地図内の建物の経緯度を求める問題

2014年度 No.21

図21は、国土地理院発行の電子地形図25000(縮尺を変更、一部改変)の一部である。この図内に示す消防署の経緯度は幾らか。最も近いものを次の中から選べ。

ただし、表21に示す数値は、図内に示す三角点の経緯度及び標高を表す。

図21
図21

表21
種別経度緯度標高(m)
三等三角点東経140°06′00″北緯36°05′36″25.98
四等三角点東経140°07′02″北緯36°05′23″18.48
  1. 東経140°06′03″北緯36°05′30″
  2. 東経140°06′07″北緯36°05′26″
  3. 東経140°06′24″北緯36°05′32″
  4. 東経140°06′28″北緯36°05′35″
  5. 東経140°06′55″北緯36°05′34″

求め方その1

地図の経緯度計算は解き方が2種類あると思います。共通しているところから話すと、まずは図21から消防署の地図記号を探します(「Y」に似ている記号が消防署)。

次に表21の標高を参考にして図21から三等三角点と四等三角点の位置を探します(たとえば表21によると三等三角点の標高は25.98となっています。図21の中に記載されている三角点の右横に書いてある数字(これが標高)の中で、この25.98に一番近い数字は26.0なので、その26.0のところの三角点が三等三角点になります。四等三角点の求め方もこれと同じです。表21の標高18.48に一番近い数字である18.5のところの三角点が四等三角点です)。

そして次に三等三角点と四等三角点に定規で十字線を引きます(ここまで共通)。
図21に十字線を入れる

すると特に難しい計算をしなくても、答えは2だと分かってしまいます。三等三角点(東経06′00″北緯05′36″)、四等三角点(東経07′02″北緯05′23″)と答えの選択肢1〜5の東経、北緯を比べてみたときに(なおいずれも度数は省略)、

  1. 東経06′03″北緯05′30″
  2. 東経06′07″北緯05′26″
  3. 東経06′24″北緯05′32″
  4. 東経06′28″北緯05′35″
  5. 東経06′55″北緯05′34″

たとえば選択肢5の東経06′55″は答えとしてありえないことがすぐに分かると思います。消防署は三等三角点(東経06′00″)の方にすごく近くて四等三角点(東経07′02″)からは離れていますから、位置的に消防署が東経06′55″ということはありえません。
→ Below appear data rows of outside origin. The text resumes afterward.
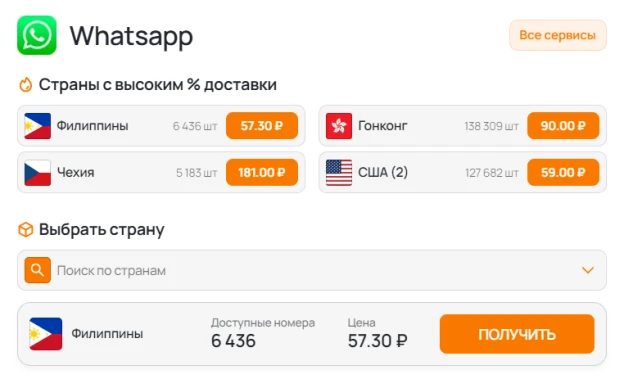Choose the США (2) country label
Image resolution: width=624 pixels, height=379 pixels.
pos(383,172)
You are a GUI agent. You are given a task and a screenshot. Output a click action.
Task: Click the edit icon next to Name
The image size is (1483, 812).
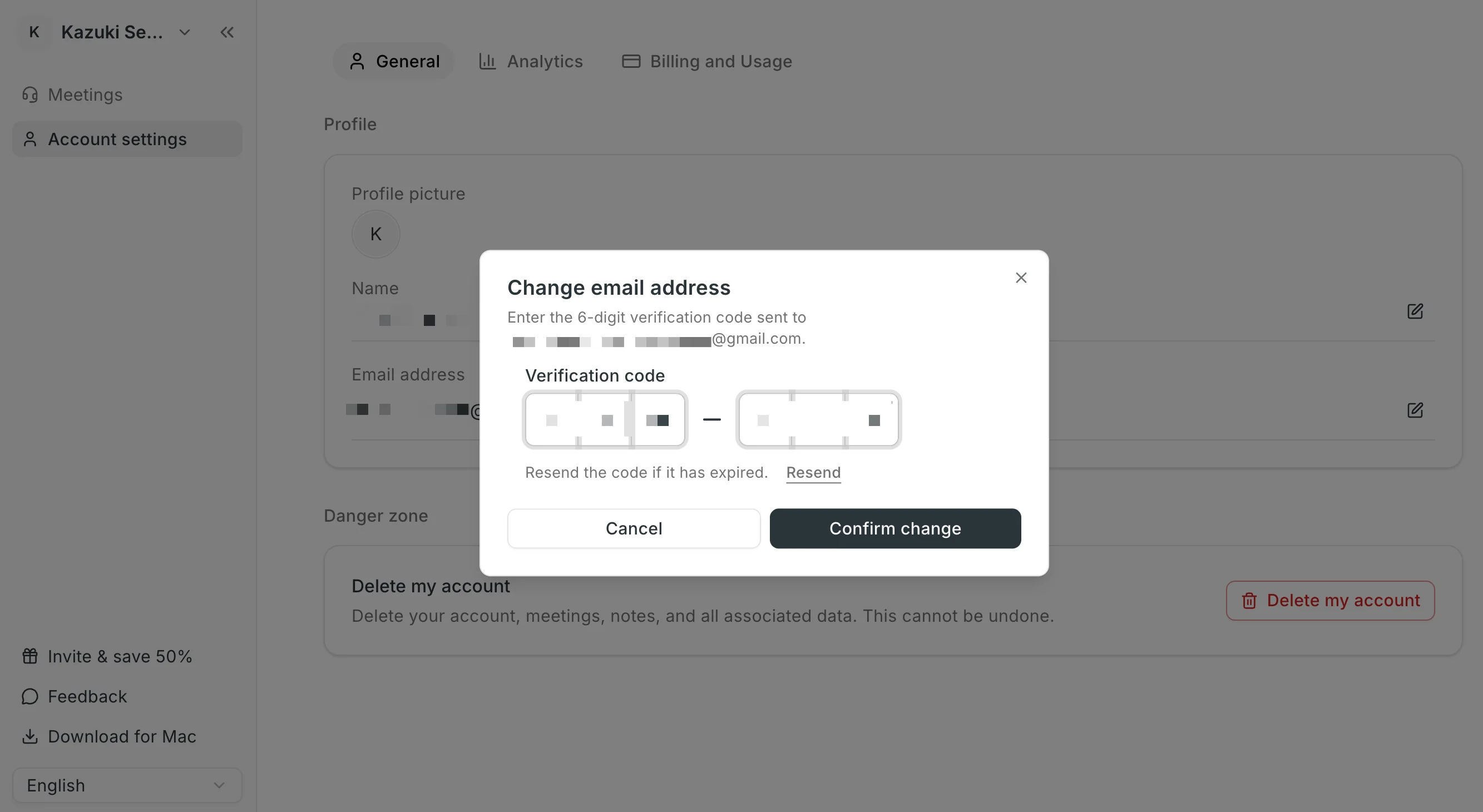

同じように選択肢3と4も切れます。三等三角点の東経06′00″と四等三角点の東経07′02″の真ん中は東経06′31″ですが、そこと比べてもまだ消防署は三等三角点の東経06′00″の方にすごく近いので3と4もありえません。

さらに「三等三角点の東経06′00″」と「先ほど求めた真ん中の東経06′31″」のさらに真ん中を求めてみると東経06′15.5″となり、また同じように「三等三角点の東経06′00″」と「先ほど求めた東経06′15.5″」の真ん中を求めてみると東経06′7.75″となり、東経の位置としては消防署は大体その辺にありますので答えは2となります。

求め方その2

2つ目の解き方は消防署の東経や北緯を厳密に求める方法です。解き方としてはこちらの方がオーソドックスだと思います。定規で距離を測る方法です。
図21に定規を当てる

私の手元には平成26年(2014年)度の問題用紙がないので適当な説明になってしまいますが、三等三角点の東経06′00″から四等三角点の東経07′02″までの距離(62″)を定規で測ったときに、仮にそれが10cmだったとして、次に三等三角点の東経06′00″から消防署までの距離を定規で測ったときに、もしそれが1cmだったとしたら(この10cmとか1cmとかいうのは私が勝手に目視で適当に例として出している数字です。本当の正確な距離は手元の問題用紙の図21に定規を当てて測ってみないと分かりません。今、私の手元には問題用紙がありません。他のサイトに掲載されている試験問題を参考にさせてもらっています)、

10センチで62″

では1センチは何秒?

ということで、比の計算をすることになります。

10:62=1:x

10x=62

x=6.2

ということで東経06′00″に6.2″を足すと06′06.2″となり、それに一番近いのは選択肢2の東経06′07″となるため、答えは2となります。なお同じ方法で北緯も求められます。北緯で選択肢を絞り込んでいっても答えは出ます。